> Task directions
Reproduce the whole of the data exactly.

> Input data
──────────
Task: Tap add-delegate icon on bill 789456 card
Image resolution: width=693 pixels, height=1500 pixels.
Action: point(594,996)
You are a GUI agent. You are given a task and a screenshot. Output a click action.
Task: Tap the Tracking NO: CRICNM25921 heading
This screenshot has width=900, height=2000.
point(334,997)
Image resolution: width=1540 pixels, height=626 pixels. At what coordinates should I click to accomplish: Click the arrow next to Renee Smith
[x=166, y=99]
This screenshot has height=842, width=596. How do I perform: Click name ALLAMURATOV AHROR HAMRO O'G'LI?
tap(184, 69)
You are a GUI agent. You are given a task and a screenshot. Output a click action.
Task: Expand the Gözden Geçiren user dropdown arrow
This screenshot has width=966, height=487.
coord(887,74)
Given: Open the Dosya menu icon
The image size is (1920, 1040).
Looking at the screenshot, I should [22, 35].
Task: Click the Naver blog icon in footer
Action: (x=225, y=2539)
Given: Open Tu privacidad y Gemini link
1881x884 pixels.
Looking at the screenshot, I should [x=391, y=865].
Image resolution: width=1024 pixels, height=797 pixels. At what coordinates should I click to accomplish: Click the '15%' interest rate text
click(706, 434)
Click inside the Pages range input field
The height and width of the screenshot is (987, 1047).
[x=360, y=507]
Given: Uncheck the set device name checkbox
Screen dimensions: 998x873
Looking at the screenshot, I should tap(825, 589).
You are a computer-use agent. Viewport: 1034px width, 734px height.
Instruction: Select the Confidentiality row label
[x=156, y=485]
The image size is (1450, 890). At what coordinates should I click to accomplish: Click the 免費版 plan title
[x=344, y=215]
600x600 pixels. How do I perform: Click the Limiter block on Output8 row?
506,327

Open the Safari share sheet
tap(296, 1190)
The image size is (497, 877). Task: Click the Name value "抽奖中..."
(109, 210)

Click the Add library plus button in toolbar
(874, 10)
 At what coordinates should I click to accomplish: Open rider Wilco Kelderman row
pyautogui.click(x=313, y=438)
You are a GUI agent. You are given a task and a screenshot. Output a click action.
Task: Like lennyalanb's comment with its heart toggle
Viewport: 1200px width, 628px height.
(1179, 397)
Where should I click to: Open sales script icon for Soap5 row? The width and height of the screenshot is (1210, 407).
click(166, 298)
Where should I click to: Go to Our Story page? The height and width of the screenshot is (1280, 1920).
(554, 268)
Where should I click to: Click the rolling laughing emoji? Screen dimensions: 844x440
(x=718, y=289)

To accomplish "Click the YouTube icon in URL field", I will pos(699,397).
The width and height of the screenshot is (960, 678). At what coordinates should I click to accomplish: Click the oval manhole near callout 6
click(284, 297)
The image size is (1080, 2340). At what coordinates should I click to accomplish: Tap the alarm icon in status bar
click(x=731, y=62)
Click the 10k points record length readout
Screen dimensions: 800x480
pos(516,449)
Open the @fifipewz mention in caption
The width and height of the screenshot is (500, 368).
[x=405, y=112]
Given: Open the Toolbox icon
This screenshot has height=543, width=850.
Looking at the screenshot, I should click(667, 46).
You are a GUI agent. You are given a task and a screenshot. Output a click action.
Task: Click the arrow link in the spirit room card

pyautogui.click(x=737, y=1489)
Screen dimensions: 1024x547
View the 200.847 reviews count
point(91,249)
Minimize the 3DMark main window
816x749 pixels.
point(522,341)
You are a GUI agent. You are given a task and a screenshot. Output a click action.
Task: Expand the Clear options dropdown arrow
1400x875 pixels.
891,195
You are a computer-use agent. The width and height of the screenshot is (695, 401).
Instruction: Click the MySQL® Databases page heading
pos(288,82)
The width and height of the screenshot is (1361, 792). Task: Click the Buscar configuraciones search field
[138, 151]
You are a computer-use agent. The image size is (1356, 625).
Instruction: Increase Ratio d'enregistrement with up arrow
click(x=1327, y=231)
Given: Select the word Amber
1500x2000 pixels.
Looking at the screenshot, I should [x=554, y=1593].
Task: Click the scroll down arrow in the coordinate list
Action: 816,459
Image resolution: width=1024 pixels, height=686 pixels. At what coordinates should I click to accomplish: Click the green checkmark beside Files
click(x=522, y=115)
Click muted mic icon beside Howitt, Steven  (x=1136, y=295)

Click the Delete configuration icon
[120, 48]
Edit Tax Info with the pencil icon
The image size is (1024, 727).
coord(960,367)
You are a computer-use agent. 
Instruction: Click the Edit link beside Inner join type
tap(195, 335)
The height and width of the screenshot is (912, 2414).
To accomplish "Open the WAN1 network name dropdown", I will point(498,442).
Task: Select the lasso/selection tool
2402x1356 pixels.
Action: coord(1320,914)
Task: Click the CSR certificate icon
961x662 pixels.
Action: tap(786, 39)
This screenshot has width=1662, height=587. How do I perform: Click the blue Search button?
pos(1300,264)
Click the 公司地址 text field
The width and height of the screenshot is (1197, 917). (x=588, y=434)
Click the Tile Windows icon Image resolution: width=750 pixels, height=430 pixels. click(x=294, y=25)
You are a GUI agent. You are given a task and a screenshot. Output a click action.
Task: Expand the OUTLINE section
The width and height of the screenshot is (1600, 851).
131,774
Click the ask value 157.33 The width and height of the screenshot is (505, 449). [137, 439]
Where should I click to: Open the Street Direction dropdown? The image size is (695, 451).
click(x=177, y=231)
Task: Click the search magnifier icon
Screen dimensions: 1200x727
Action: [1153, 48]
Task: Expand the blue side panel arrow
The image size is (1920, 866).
──────────
> Written solution
Task: Tap add-delegate icon on bill 789456 card
Image resolution: width=693 pixels, height=1500 pixels.
Action: point(594,996)
You are a GUI agent. You are given a task and a screenshot. Output a click action.
Task: Tap the Tracking NO: CRICNM25921 heading
This screenshot has width=900, height=2000.
point(334,997)
Image resolution: width=1540 pixels, height=626 pixels. At what coordinates should I click to accomplish: Click the arrow next to Renee Smith
[x=166, y=99]
This screenshot has height=842, width=596. How do I perform: Click name ALLAMURATOV AHROR HAMRO O'G'LI?
tap(184, 69)
You are a GUI agent. You are given a task and a screenshot. Output a click action.
Task: Expand the Gözden Geçiren user dropdown arrow
This screenshot has width=966, height=487.
coord(887,74)
Given: Open the Dosya menu icon
The image size is (1920, 1040).
Looking at the screenshot, I should [22, 35].
Task: Click the Naver blog icon in footer
Action: (x=225, y=2539)
Given: Open Tu privacidad y Gemini link
1881x884 pixels.
Looking at the screenshot, I should [x=391, y=865].
Image resolution: width=1024 pixels, height=797 pixels. At what coordinates should I click to accomplish: Click the '15%' interest rate text
click(706, 434)
Click inside the Pages range input field
The height and width of the screenshot is (987, 1047).
[x=360, y=507]
Given: Uncheck the set device name checkbox
Screen dimensions: 998x873
Looking at the screenshot, I should tap(825, 589).
You are a computer-use agent. Viewport: 1034px width, 734px height.
Instruction: Select the Confidentiality row label
[x=156, y=485]
The image size is (1450, 890). At what coordinates should I click to accomplish: Click the 免費版 plan title
[x=344, y=215]
600x600 pixels. How do I perform: Click the Limiter block on Output8 row?
506,327

Open the Safari share sheet
tap(296, 1190)
The image size is (497, 877). Task: Click the Name value "抽奖中..."
(109, 210)

Click the Add library plus button in toolbar
(874, 10)
 At what coordinates should I click to accomplish: Open rider Wilco Kelderman row
pyautogui.click(x=313, y=438)
You are a GUI agent. You are given a task and a screenshot. Output a click action.
Task: Like lennyalanb's comment with its heart toggle
Viewport: 1200px width, 628px height.
(1179, 397)
Where should I click to: Open sales script icon for Soap5 row? The width and height of the screenshot is (1210, 407).
click(166, 298)
Where should I click to: Go to Our Story page? The height and width of the screenshot is (1280, 1920).
(554, 268)
Where should I click to: Click the rolling laughing emoji? Screen dimensions: 844x440
(x=718, y=289)

To accomplish "Click the YouTube icon in URL field", I will pos(699,397).
The width and height of the screenshot is (960, 678). At what coordinates should I click to accomplish: Click the oval manhole near callout 6
click(284, 297)
The image size is (1080, 2340). At what coordinates should I click to accomplish: Tap the alarm icon in status bar
click(x=731, y=62)
Click the 10k points record length readout
Screen dimensions: 800x480
pos(516,449)
Open the @fifipewz mention in caption
The width and height of the screenshot is (500, 368).
[x=405, y=112]
Given: Open the Toolbox icon
This screenshot has height=543, width=850.
Looking at the screenshot, I should click(667, 46).
You are a GUI agent. You are given a task and a screenshot. Output a click action.
Task: Click the arrow link in the spirit room card

pyautogui.click(x=737, y=1489)
Screen dimensions: 1024x547
View the 200.847 reviews count
point(91,249)
Minimize the 3DMark main window
816x749 pixels.
point(522,341)
You are a GUI agent. You are given a task and a screenshot. Output a click action.
Task: Expand the Clear options dropdown arrow
1400x875 pixels.
891,195
You are a computer-use agent. The width and height of the screenshot is (695, 401).
Instruction: Click the MySQL® Databases page heading
pos(288,82)
The width and height of the screenshot is (1361, 792). Task: Click the Buscar configuraciones search field
[138, 151]
You are a computer-use agent. The image size is (1356, 625).
Instruction: Increase Ratio d'enregistrement with up arrow
click(x=1327, y=231)
Given: Select the word Amber
1500x2000 pixels.
Looking at the screenshot, I should [x=554, y=1593].
Task: Click the scroll down arrow in the coordinate list
Action: 816,459
Image resolution: width=1024 pixels, height=686 pixels. At what coordinates should I click to accomplish: Click the green checkmark beside Files
click(x=522, y=115)
Click muted mic icon beside Howitt, Steven  (x=1136, y=295)

Click the Delete configuration icon
[120, 48]
Edit Tax Info with the pencil icon
The image size is (1024, 727).
coord(960,367)
You are a computer-use agent. 
Instruction: Click the Edit link beside Inner join type
tap(195, 335)
The height and width of the screenshot is (912, 2414).
To accomplish "Open the WAN1 network name dropdown", I will point(498,442).
Task: Select the lasso/selection tool
2402x1356 pixels.
Action: coord(1320,914)
Task: Click the CSR certificate icon
961x662 pixels.
Action: tap(786, 39)
This screenshot has width=1662, height=587. How do I perform: Click the blue Search button?
pos(1300,264)
Click the 公司地址 text field
The width and height of the screenshot is (1197, 917). (x=588, y=434)
Click the Tile Windows icon Image resolution: width=750 pixels, height=430 pixels. click(x=294, y=25)
You are a GUI agent. You are given a task and a screenshot. Output a click action.
Task: Expand the OUTLINE section
The width and height of the screenshot is (1600, 851).
131,774
Click the ask value 157.33 The width and height of the screenshot is (505, 449). [137, 439]
Where should I click to: Open the Street Direction dropdown? The image size is (695, 451).
click(x=177, y=231)
Task: Click the search magnifier icon
Screen dimensions: 1200x727
Action: [1153, 48]
Task: Expand the blue side panel arrow
The image size is (1920, 866).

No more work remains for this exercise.